→ **Assigned task**: Reproduce the lines of the listing exactly, beginning at the top, until the line with "Task: Click the Pitch badge" has been reproduced too.

→ **Input**:
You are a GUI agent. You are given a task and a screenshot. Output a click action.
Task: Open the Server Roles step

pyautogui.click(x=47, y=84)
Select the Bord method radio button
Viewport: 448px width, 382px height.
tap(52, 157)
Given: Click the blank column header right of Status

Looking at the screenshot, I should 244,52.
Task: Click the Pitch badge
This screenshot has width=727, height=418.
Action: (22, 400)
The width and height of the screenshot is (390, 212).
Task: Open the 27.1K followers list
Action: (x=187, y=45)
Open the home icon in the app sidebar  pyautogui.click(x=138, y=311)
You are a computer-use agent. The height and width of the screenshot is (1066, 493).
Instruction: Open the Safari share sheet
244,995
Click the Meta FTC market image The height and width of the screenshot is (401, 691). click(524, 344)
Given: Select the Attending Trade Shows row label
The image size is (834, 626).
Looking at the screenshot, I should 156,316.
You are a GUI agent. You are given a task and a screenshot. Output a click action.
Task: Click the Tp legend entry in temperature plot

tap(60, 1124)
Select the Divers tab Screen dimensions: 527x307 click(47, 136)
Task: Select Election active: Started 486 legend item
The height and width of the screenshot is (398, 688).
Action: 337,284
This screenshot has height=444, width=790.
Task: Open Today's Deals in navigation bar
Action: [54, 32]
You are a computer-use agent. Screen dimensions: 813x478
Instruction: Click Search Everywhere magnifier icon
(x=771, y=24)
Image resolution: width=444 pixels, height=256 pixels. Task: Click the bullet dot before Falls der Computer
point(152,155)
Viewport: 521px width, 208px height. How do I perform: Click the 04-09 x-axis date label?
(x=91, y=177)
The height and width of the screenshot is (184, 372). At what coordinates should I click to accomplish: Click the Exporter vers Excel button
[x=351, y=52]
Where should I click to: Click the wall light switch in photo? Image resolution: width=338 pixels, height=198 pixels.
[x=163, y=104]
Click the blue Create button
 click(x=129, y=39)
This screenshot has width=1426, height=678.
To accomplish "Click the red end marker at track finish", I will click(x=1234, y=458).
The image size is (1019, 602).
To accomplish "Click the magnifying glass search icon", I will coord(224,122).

→ **Solution to this task**:
You are a GUI agent. You are given a task and a screenshot. Output a click action.
Task: Open the Server Roles step

pyautogui.click(x=47, y=84)
Select the Bord method radio button
Viewport: 448px width, 382px height.
tap(52, 157)
Given: Click the blank column header right of Status

Looking at the screenshot, I should 244,52.
Task: Click the Pitch badge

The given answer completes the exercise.